Discussing LoraHub: Exploration, Implementation, and Potential Improvements
ChuxiJ opened this issue · 1 comments
ChuxiJ commented
LoraHub is a really great idea, similar to a few ideas I thought of yesterday.
- Unlike MOE, instead of training many domain experts, it trains multiple Loras on a large base model.
- During inference, a router mechanism is used to select which Lora weights to combine for inference. Only one base model is needed for deployment. Like a chain of trees, if you infer several times, you can achieve better performance.
- The training parameters and data for Lora can be made more aggressive, ready to scale up. For example, a 65B base model, trained on high-quality data from 8 different domains, separately trains 8 1B Loras. Has anyone compared whether its performance is better or worse than MOE?
- It is not yet very clear which base models were chosen in the paper, how the training parameters were, how the Loras were merged for inference, and many other details. I am waiting for the code to be published for more details.

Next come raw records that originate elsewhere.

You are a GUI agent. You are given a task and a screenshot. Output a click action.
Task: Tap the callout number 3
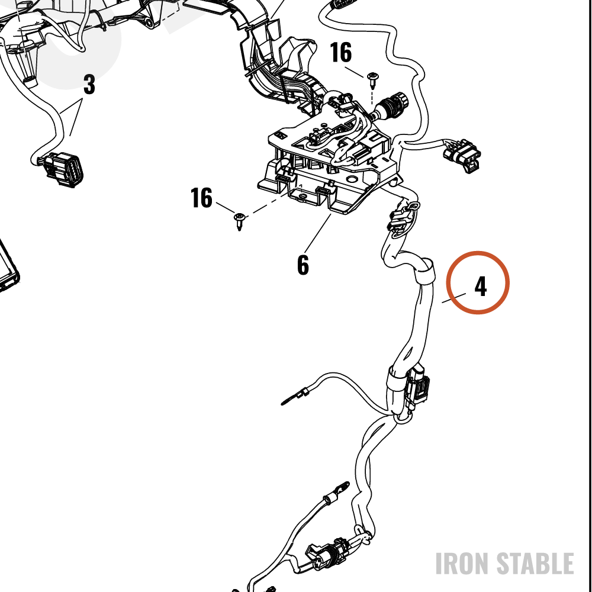click(89, 84)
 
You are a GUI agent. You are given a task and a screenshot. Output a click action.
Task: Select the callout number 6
click(303, 265)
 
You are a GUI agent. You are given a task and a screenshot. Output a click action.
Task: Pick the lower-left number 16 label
click(202, 198)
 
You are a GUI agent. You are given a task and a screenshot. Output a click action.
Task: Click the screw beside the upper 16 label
click(372, 80)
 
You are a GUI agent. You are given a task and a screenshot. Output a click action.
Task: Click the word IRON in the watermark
click(463, 564)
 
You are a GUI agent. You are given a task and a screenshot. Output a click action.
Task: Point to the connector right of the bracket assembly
click(462, 155)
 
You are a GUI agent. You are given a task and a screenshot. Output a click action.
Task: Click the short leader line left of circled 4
click(454, 298)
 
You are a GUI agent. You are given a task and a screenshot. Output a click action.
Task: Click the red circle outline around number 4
click(478, 252)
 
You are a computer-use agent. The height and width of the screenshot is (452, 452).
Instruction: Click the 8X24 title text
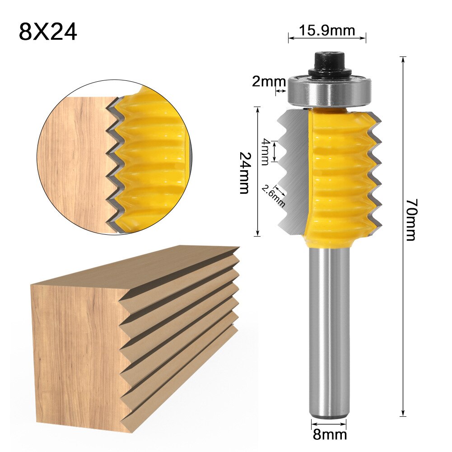tap(48, 32)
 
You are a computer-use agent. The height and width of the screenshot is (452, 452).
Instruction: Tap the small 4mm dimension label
tap(265, 151)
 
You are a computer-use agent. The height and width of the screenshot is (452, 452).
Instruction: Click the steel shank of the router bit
tap(329, 330)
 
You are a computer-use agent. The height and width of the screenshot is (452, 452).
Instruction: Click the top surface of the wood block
tap(135, 266)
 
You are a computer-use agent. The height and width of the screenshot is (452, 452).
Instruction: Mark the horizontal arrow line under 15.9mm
tap(327, 39)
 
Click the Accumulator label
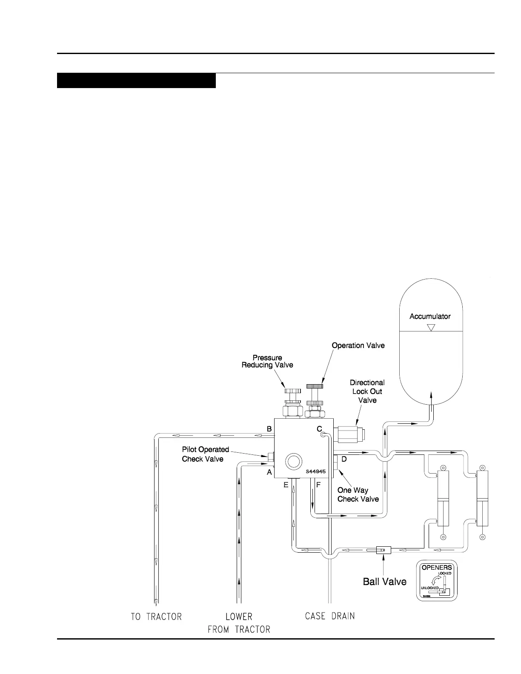tap(430, 316)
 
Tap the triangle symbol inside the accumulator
tap(431, 328)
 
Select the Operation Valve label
tap(358, 345)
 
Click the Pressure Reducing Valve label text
tap(267, 361)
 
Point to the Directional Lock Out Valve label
tap(367, 391)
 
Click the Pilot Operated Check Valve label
tap(205, 454)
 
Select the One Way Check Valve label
tap(358, 494)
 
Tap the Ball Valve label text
tap(384, 582)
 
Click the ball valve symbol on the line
tap(384, 550)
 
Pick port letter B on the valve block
tap(269, 429)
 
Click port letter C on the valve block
tap(319, 429)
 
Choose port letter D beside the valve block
tap(344, 459)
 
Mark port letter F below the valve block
tap(318, 485)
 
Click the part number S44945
tap(315, 471)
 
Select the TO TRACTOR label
tap(156, 617)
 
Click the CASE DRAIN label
tap(330, 616)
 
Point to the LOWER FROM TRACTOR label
tap(239, 623)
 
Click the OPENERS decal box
tap(436, 581)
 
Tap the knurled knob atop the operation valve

- How to cleverly design the router mechanism is also worth researching and discussing. Are there any related materials to recommend?
SivilTaram commented
Thanks for your question @ChuxiJ , and I'd answer them here:
- Yes, this is exactly what lorahub wants to implement. And we have also discussed the relationship of lorahub with moe in the related work section.
- I'm not sure if the scalar weight can be a router since the router mechanism in MoE should include many router weights.
- 😂 It's a little expensive for our Lab to train such kind of models. But it's worthy to try.
- We clearly state that
Flan-t5-large
is the base model. You can checkout the first section and the experimental results for details. All these details are already in the paper. - The gradient-free method used in lorahub may be a great solution.